Responsabile: Giovanni Carlo Bruno

Lo studio dei fenomeni migratori ha nelle scienze sociali una lunga e consolidata tradizione che, in alcuni casi, affonda le sue radici negli ultimi decenni dell’Ottocento, ma non c’è dubbio che la ricerca sui fenomeni di mobilità ha conosciuto in Italia un notevole sviluppo nell’ultimo ventennio.
Ciò ha permesso di migliorare la nostra conoscenza del fenomeno e ha contribuito anche ad affinare le metodologie d’analisi utilizzate dalle diverse discipline per studiare le migrazioni.

L’attenzione ai temi della tutela internazionale dei migranti è stata costante nelle attività dell’ISGI, come testimoniano i rapporti di ricerca resi nell’ambito delle attività legate ai progetti in materia di protezione internazionale dei diritti umani. Inoltre, dal 2010, l’Istituto ha selezionato giovani studiosi, sovvenzionandone le ricerche con borse di studio e assegni di ricerca, con l’obiettivo di studiare il fenomeno migratorio, l’apporto dell’Italia alla formazione delle norme internazionali ed europee in materia, e la ricezione di tali norme da parte dell’ordinamento italiano nel suo complesso, sotto un duplice profilo:

  • l’analisi degli strumenti giuridici internazionali e della prassi degli organi di controllo dei trattati in tema di uguaglianza e non discriminazione nei confronti dei migranti;
  • il trattamento e la tutela dei rifugiati e richiedenti asilo, con particolare attenzione ai temi del diritto di accesso alla giustizia del migrante, alle questioni legate alla detenzione dei richiedenti asilo e ai centri di identificazione ed espulsione, alle operazioni di respingimento alle frontiere esterne dell’Unione europea.

Le attività dell’ISGI si collocano nel quadro più ampio del Progetto Migrazioni, finanziato nell’ambito dell’intesa CNR-MIUR (Mezzogiorno). Il Progetto ha carattere interdisciplinare (con studi di ambito storico, filosofico, linguistico, demografico, giuridico, economico, educativo etc.) e coinvolge ricercatori di 13 Istituti.

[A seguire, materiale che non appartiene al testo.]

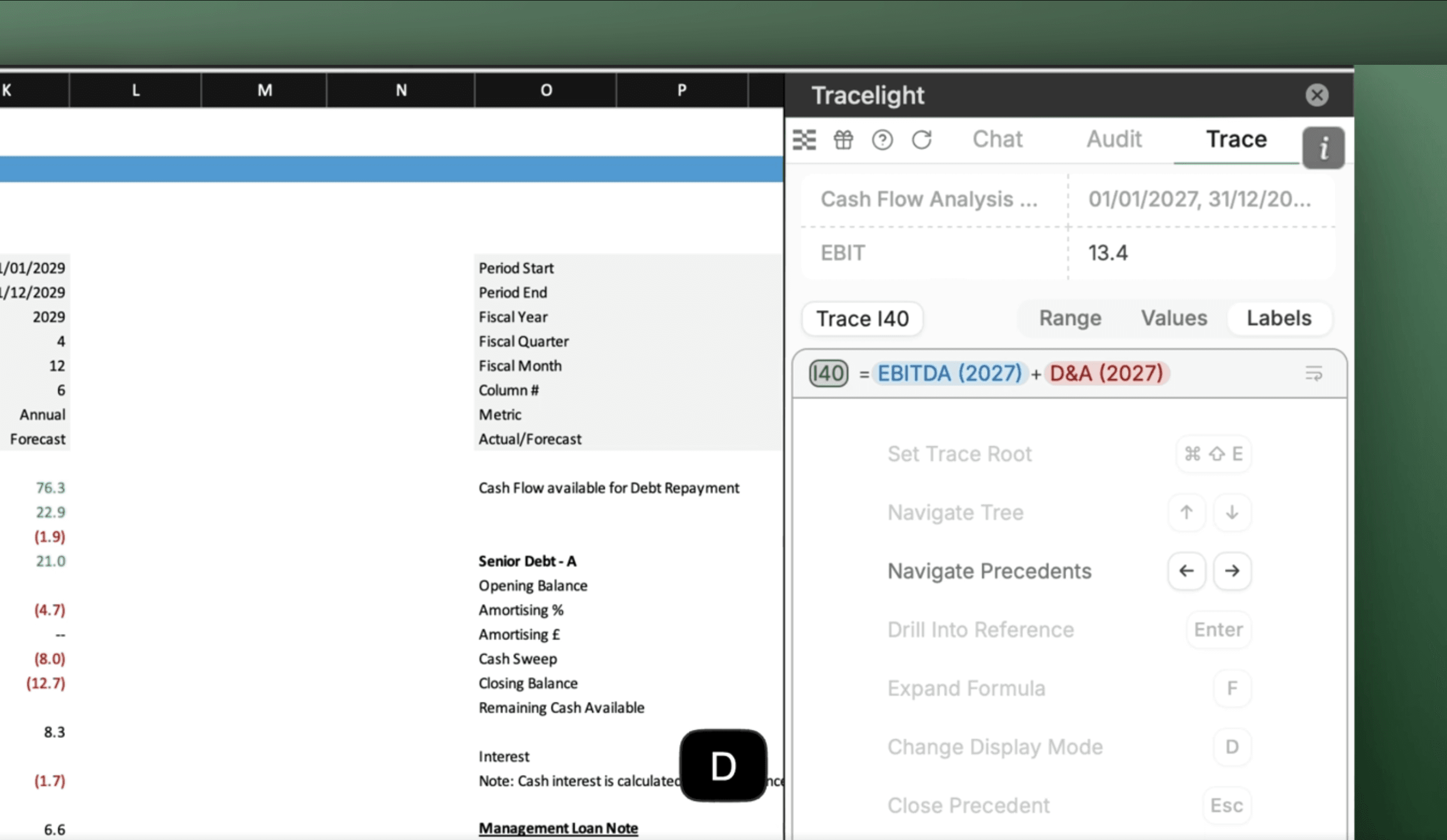Click the info i button
Image resolution: width=1447 pixels, height=840 pixels.
coord(1323,148)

Nonostante la particolare attenzione rivolta alle problematiche di età contemporanea, il Progetto non si limita all’esame degli aspetti demografici e sociologici attuali ma tende a considerare i fenomeni migratori anzitutto come trasferimenti di conoscenze ed esperienze culturali, di libri e di autori in differenti contesti storici.